I was approached to submit Future City, which I was happy to do. It still came down to a judging panel though, and I was successful in being selected as one of 10 video and film artists.

My original intention in the video was to set archive film against a virtual world setting, playing one off the other to highlight both. Both were ideas of the future in their own time. So the visuals were overlaid, but so was the music and audio. The video doesn’t offer answers, but rather it puts the two ideas in dialogue in different ways.

It gives both a relevance to place beyond its origins. In the case of The City, it was made in 1939 to reflect attitudes in the United States at the time, and how things should change. It was about the present then, but with the passage of time has become a record of attitudes in the past. In the case of Future, that was a site in Second Life which has now gone. The record now can only be seen as recorded images. But again, Future reflected present views of the future.

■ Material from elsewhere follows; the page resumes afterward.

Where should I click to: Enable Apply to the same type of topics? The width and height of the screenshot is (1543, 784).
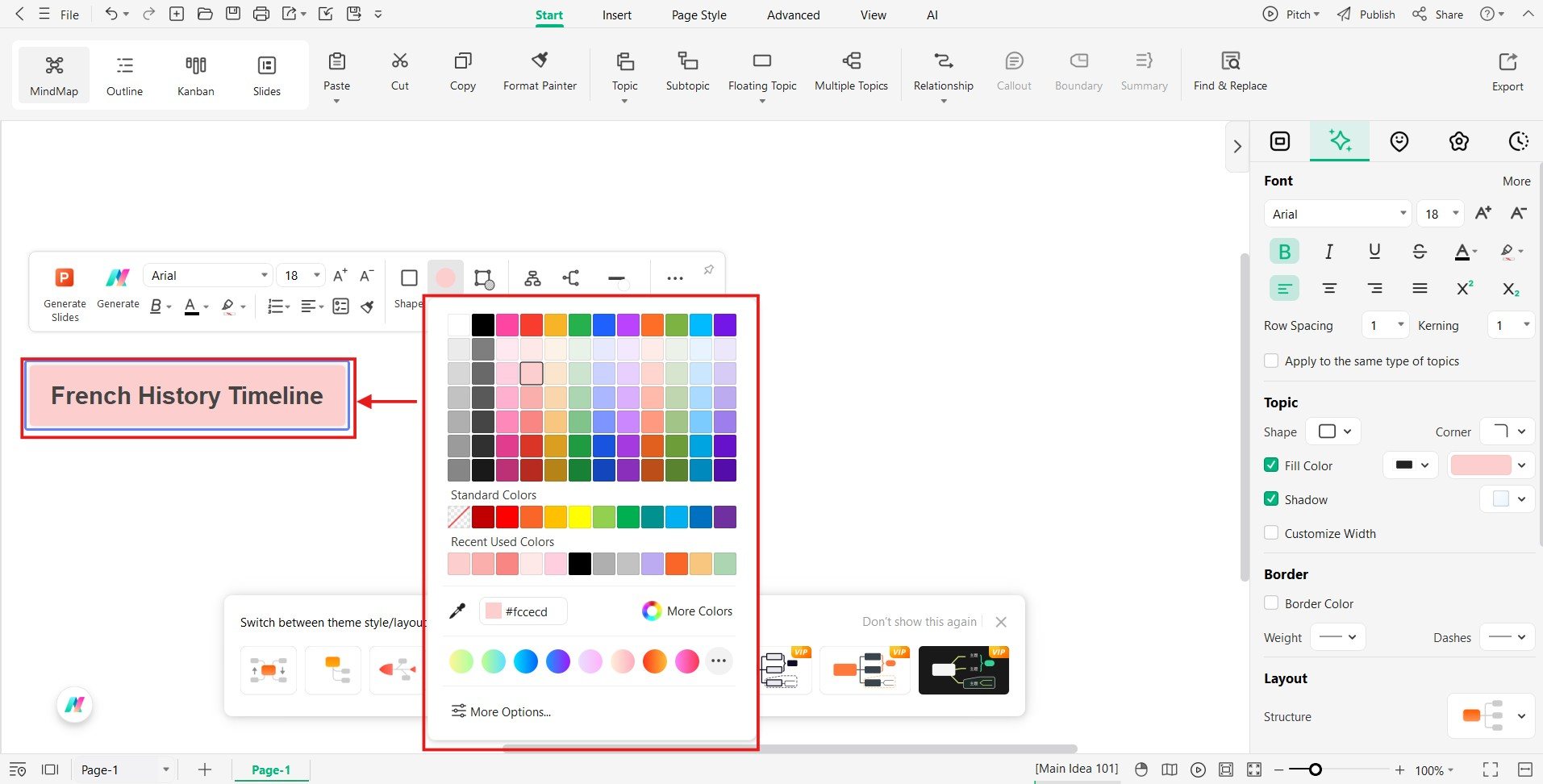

This video continues previous themes of mixing material which cross time. These can be regarded as ‘salvage narratives‘; ‘restorations of one moment in time, or adaptive reuse, which brings the past and present together in continuous narrative’*. Timothy J Welsh also made some interesting comments in ‘Mixed Realism’ about how the virtual and the real are not opposed, but fold into each other. It is a reflection of a long history of writing and literature. Mixed realism joins the fictional to the material and to the cultural. The discrepancies and gaps are important in making us aware of how the virtual mediates the real, and as film mediates the past. We do not have, and cannot have, direct experience of any single one without some of the other.

To add another layer to this is my latest practice, of printmaking. The header image is a still from the video which has been processed onto a polymer photo etch plate and printed on a hand press. The digital image doesn’t do it justice as the textures are lost, but it gives an idea. The objective is to mix realities – between print technologies and computer technologies. The images from Future City are now up on my other website, www.tessbaxter.com.

To finish, I want to give credit for the music, which is Hunted in the Capitalist Steppes/ Zero History by The Fucked Up Beat. This is overlaid and mixed with the film soundtrack. It is not the first time I have used music by this band. It has a beautiful complexity, and in itself it often overlays different audio sources. And, wonderfully, it is available for reuse, for creative purposes, through Free Music Archive.


  • * Potteiger, Matthew, and Jamie Purinton. Landscape Narratives: Design Practices for Telling Stories. John Wiley & Sons, 1998.
  • Welsh, Timothy J. Mixed Realism: Videogames and the Violence of Fiction. University of Minnesota Press, 2016.